Sanjay Agarwal is an Indian businessperson and the founder of AU Small Finance Bank, where he has served as the managing director and CEO since April 2017. He was named Ernst & Young Entrepreneur of the Year Award 2018 in financial services.

== Education ==
He has a bachelor's degree in commerce from the Government College, Ajmer. In 1995, he cleared the chartered accountant exam from the Institute of Chartered Accountants of India.

== Career ==
In 1996, Agarwal started Au Financiers, a financing firm in Jaipur to cater to rural and semi-urban Rajasthan, with the help of a few high-net-worth individuals (HNIs) in Jaipur.

Agarwal was first appointed as managing director of Au Financiers on 14 February 2008. In 2015, the Reserve Bank of India introduced the small finance bank (SFB) category in India to encourage financial inclusion. Of the 72 companies that applied for the SFB license, 10 received licenses, including AU Financiers. As the company turned into a small finance bank on 19 April 2017, he became the Managing Director & CEO of AU Small Finance Bank.

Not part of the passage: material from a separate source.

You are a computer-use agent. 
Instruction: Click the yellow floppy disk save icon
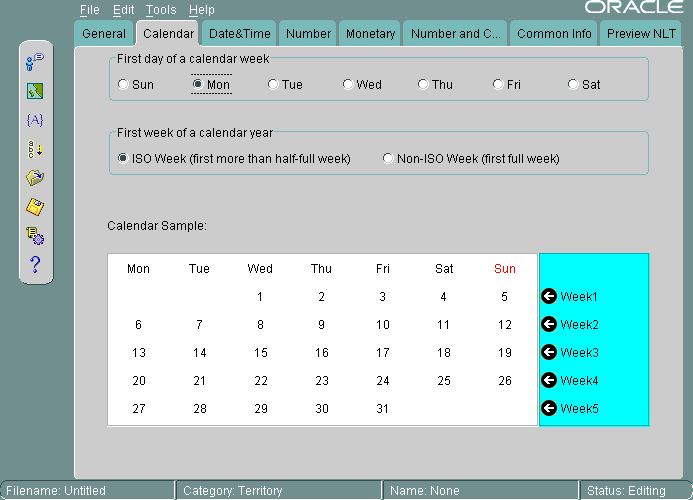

In 2017, AU Small Finance Bank went public with an initial public offering. In May 2021, the bank had a valuation of about ₹30000 crore and Agarwal's net worth was about ₹11597 crore.

In 2025, the Reserve Bank of India (RBI) granted an 'in-principle' approval to AU Small Finance Bank to transition into a universal bank.

In February 2026, the Reserve Bank of India (RBI) approved a third term for Sanajay Agarwal as the Managing Director of AU Small Finance Bank.

== Awards and recognition ==
- Ernst & Young Entrepreneur of the Year Award 2018.
- Business Leader of the Year Award, 2016 under financial category by Institute of Chartered Accountants of India.